[Source data — start]
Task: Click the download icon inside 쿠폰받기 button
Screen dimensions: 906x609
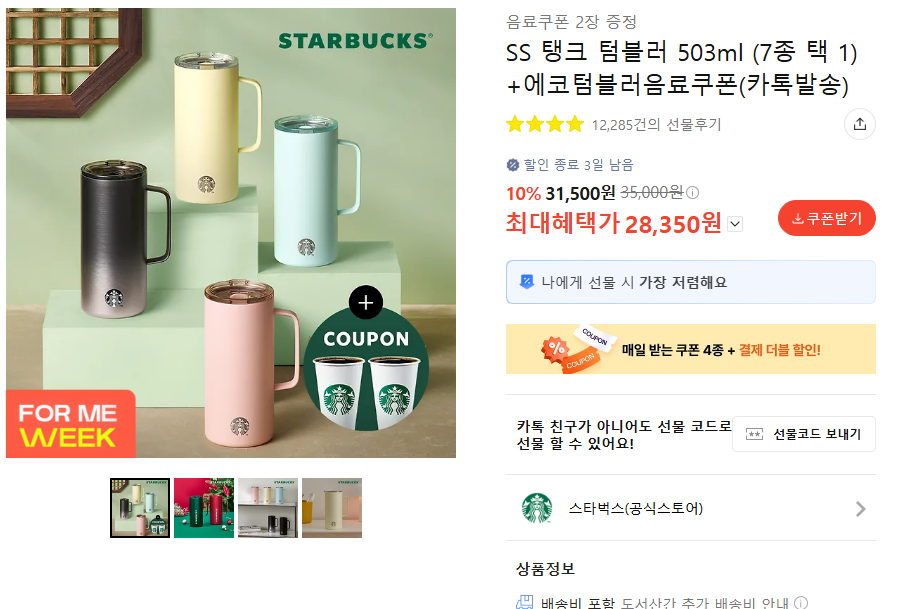Action: [x=799, y=219]
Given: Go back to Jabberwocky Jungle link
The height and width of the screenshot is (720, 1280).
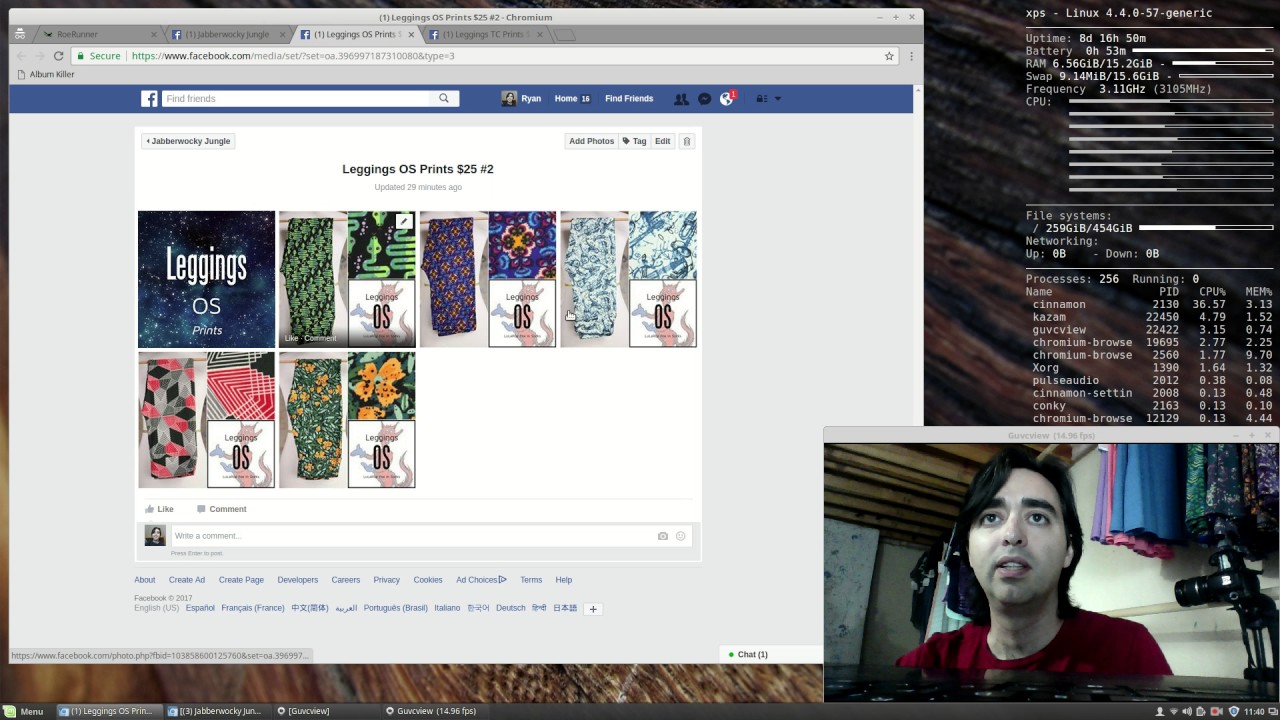Looking at the screenshot, I should click(188, 141).
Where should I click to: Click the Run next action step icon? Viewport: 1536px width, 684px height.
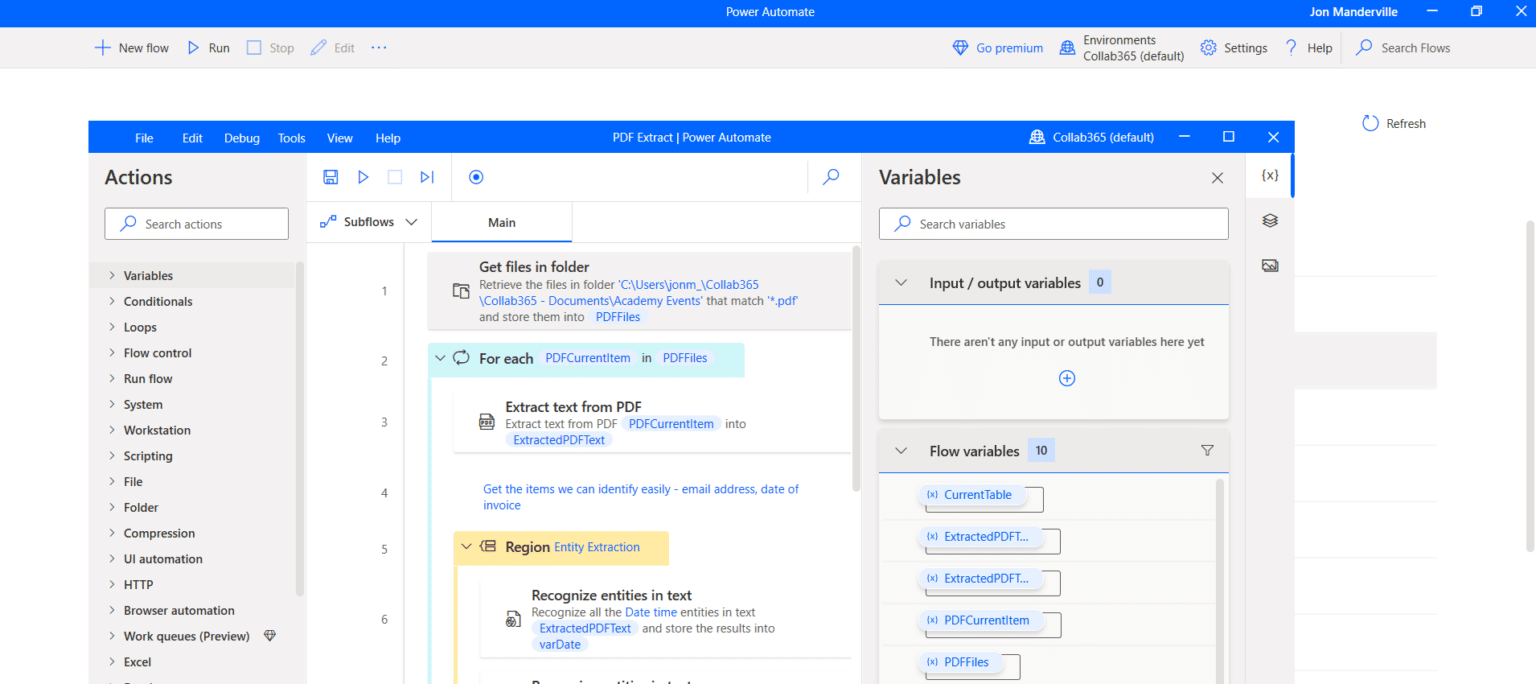[426, 177]
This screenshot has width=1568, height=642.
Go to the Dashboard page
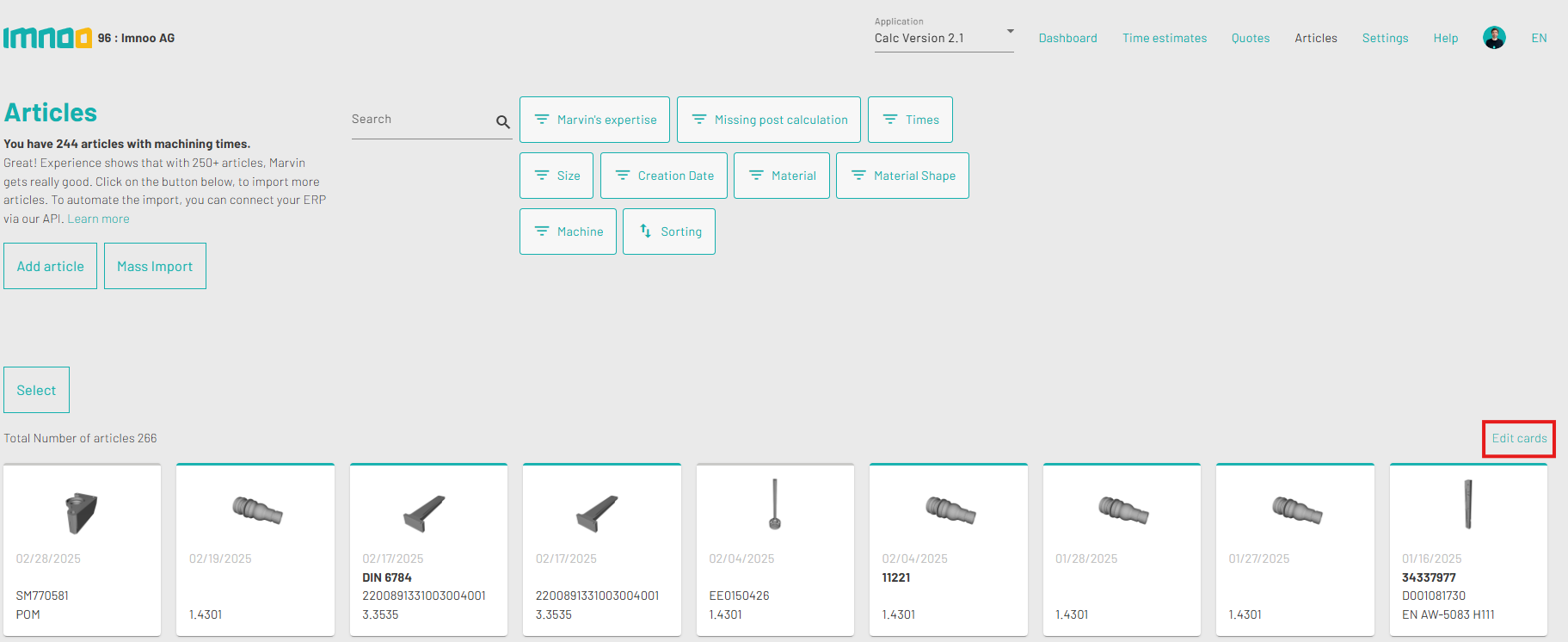point(1067,38)
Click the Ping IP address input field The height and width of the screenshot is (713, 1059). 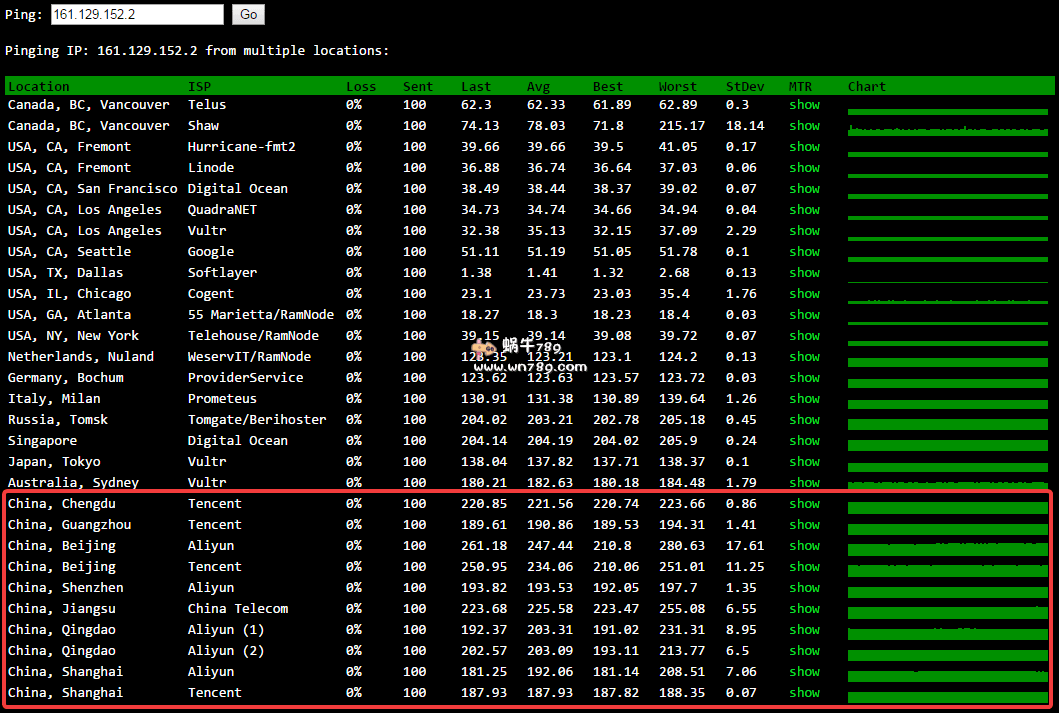point(137,14)
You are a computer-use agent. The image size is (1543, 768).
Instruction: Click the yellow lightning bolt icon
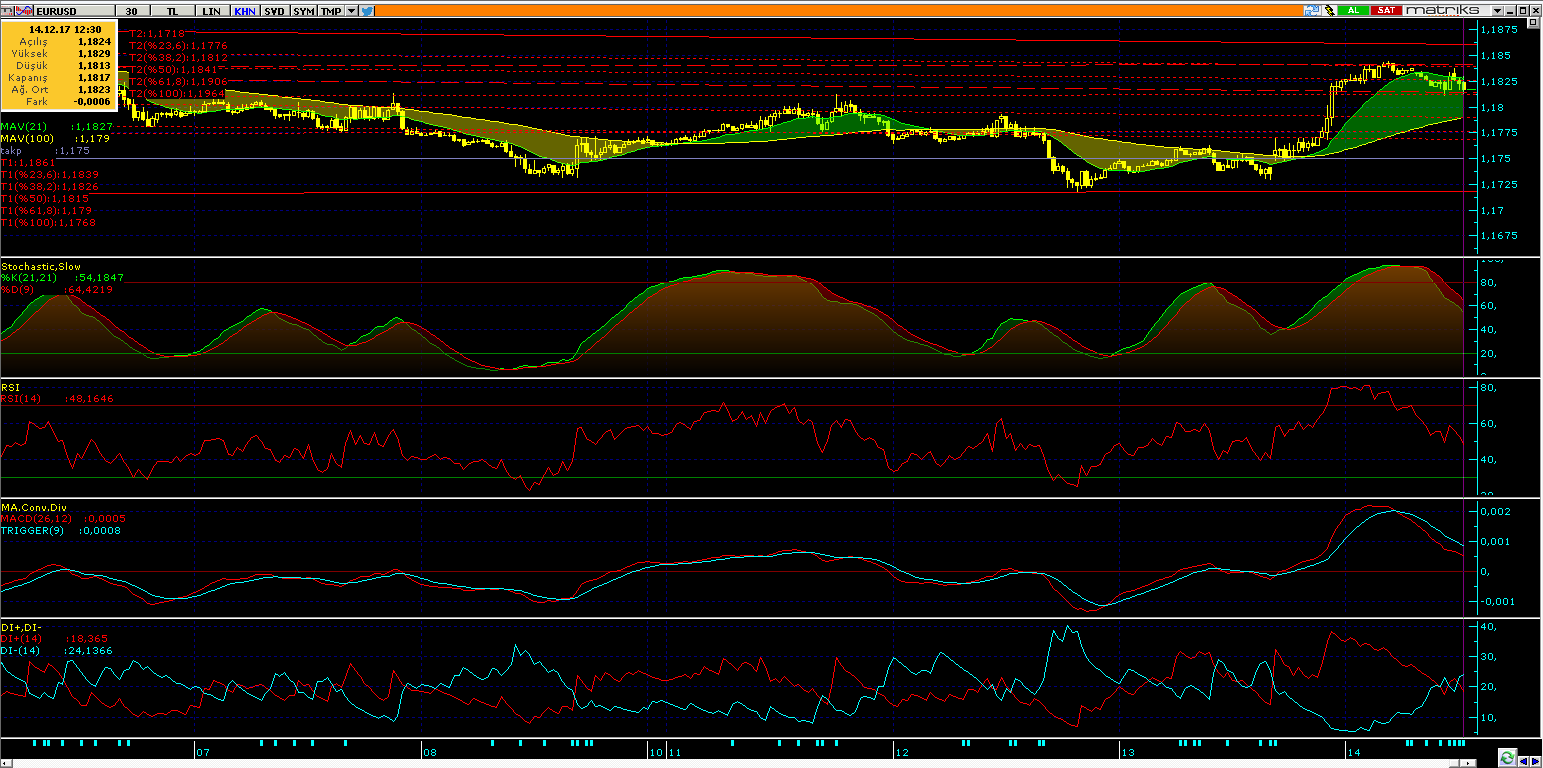pyautogui.click(x=1328, y=10)
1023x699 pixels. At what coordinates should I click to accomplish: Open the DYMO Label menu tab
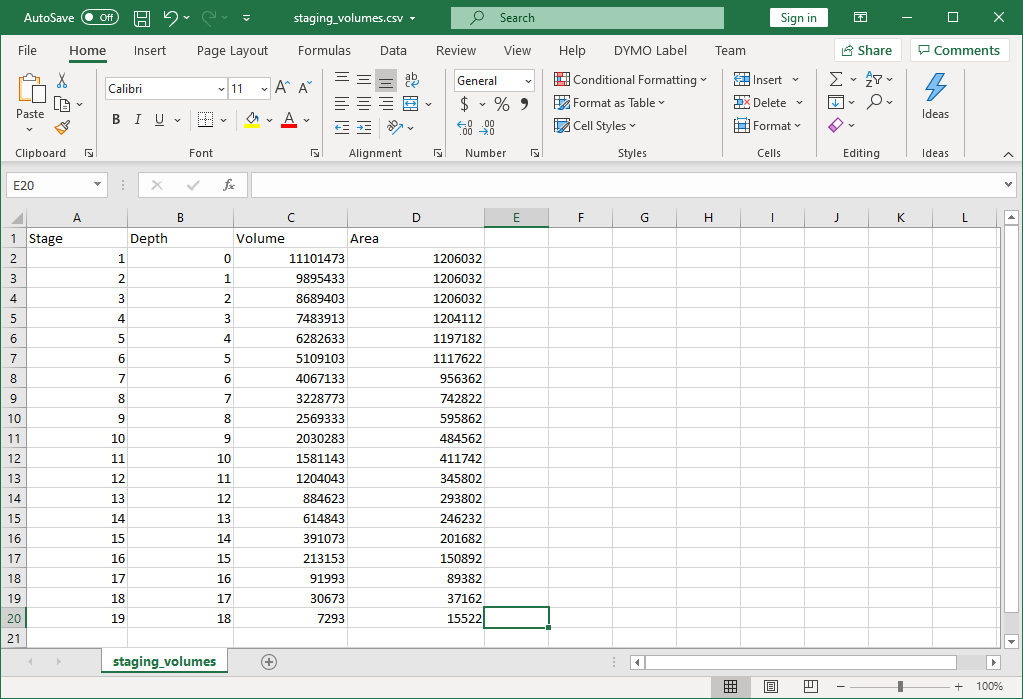(650, 50)
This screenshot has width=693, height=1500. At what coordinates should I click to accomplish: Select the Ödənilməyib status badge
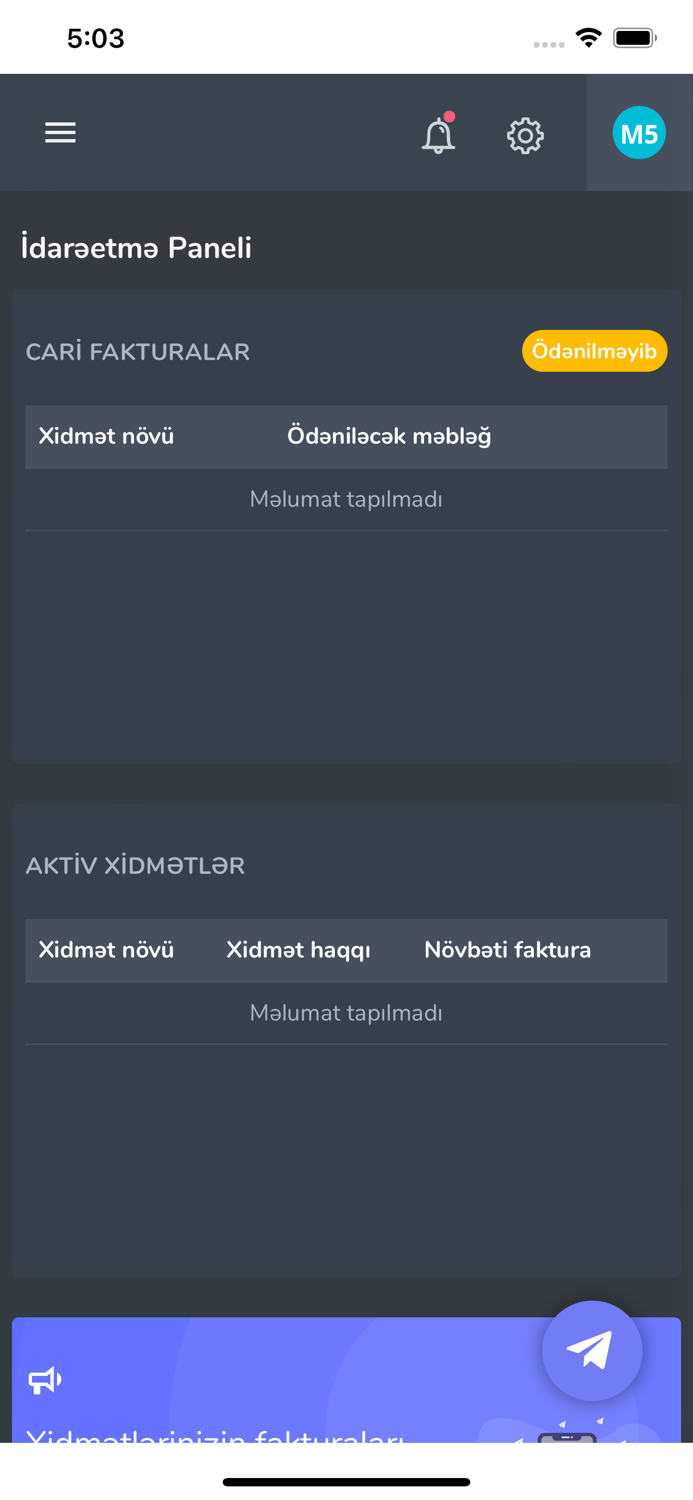(594, 351)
[Source data — finish]
:: About this exercise ::
Look above for the line with "Given: Go back to Jabberwocky Jungle link" and copy exactly from it through the line with "This screenshot has width=1568, height=642.", both included. Omit the pictures.

:: Your solution ::
Given: Go back to Jabberwocky Jungle link
The height and width of the screenshot is (720, 1280).
Looking at the screenshot, I should click(188, 141).
Where should I click to: Click the Run next action step icon? Viewport: 1536px width, 684px height.
[426, 177]
This screenshot has width=1568, height=642.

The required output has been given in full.